If rock n’ roll’s pioneers were almost exclusively black – Little Richard, Chuck Berry, Bo Diddley – then as a movement their successors have by and large been poorly served by it, constricted by its gradual slide from relevance and pushed to the margins by a form of the art which has largely abandoned them.
Algiers’ Franklin Fisher is a black man fronting a band who play some of the most polemical rock n’ roll music sitting in the mainstream; the quartet are willing soldiers who, in an age where dissidents harass what is a corporate war machine in everything but name, are as outspoken and impassioned as anyone.
Purists may argue that rock n’ roll is the last descriptor which could apply to There Is No Year, the group’s third album which takes in variously post-punk, soul, gospel and techno amongst a shifting mix of styles, but as a chapter of a revolutionary movement, homing it here is where it makes most sense.
Much of its lyrical content is based on Fisher’s lengthy poem Misophonia, which arcs narratively across the band’s personal experiences and is named after the condition from which people develop a total aversion to certain sounds.
All this could give the impression of musicians binding themselves too tightly, yet the results can be approachable; Dispossession is Algiers at their post-modern sermonising best, a thumping piano and harmonised choir baptising listeners whilst warnings are issued: “Here they come with a technicolour antidote/for your hopes and your dreams”.
Equally, for people who think that modern society is teetering on the brink of destruction Algiers can be surprisingly abandoned, as the gothic synths and slavish beats of Unoccupied combine with Fisher’s searching voice into a highly danceable cocktail. Either through despair or exhilaration they rarely stand still however, Losing Is Ours a brooding, fearful slow jam while the futuristic beats and harmonies of Chaka eventually lose the centre ground to a dissonant sax skronk.
This sonic restlessness (Fisher has claimed that if there were ten Algiers albums a year, they would all sound different) means that whilst whatever’s behind Door Number 2 can be a shock, there’s little opportunity for them to establish a mood, groove or overall direction. This hurts them: at their least complex on We Can’t Be Found, the threads of a great neo-soul song are almost at the surface, before quickly being obscured again.
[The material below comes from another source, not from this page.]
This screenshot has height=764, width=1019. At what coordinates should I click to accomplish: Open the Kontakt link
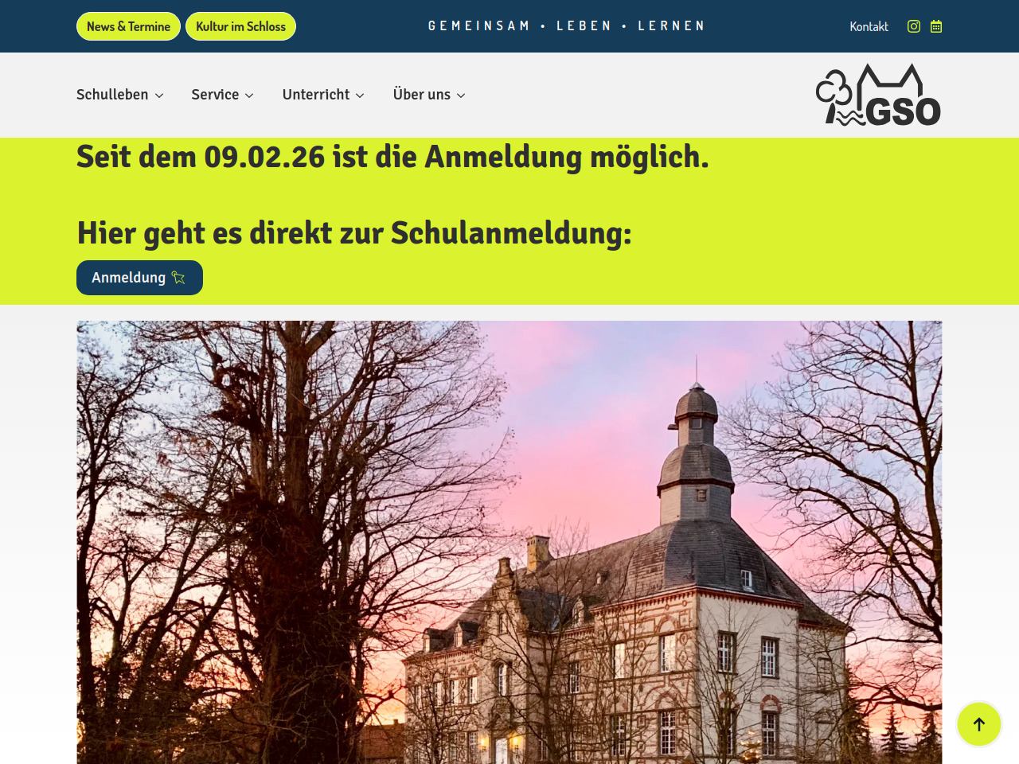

It’s easy to feel this constant tension between wanting recognition as artists or proselytizers, evident in the final couple of songs, the atmosphere created by ominously potent Nothing Bloomed then ripped to shreds moments after finishing with the hardcore punk mayhem of the closer Void. If their chosen method is conform to deform, they need to hold more doors open for listeners than this.
When the world seems about to abandon us as rock n’ roll has done its makers, then there will still be prophecies to cry and stories of the end to tell. Whether There Is No Year is a soundtrack to it or bears false witness, Algiers will still be radicals without a pause.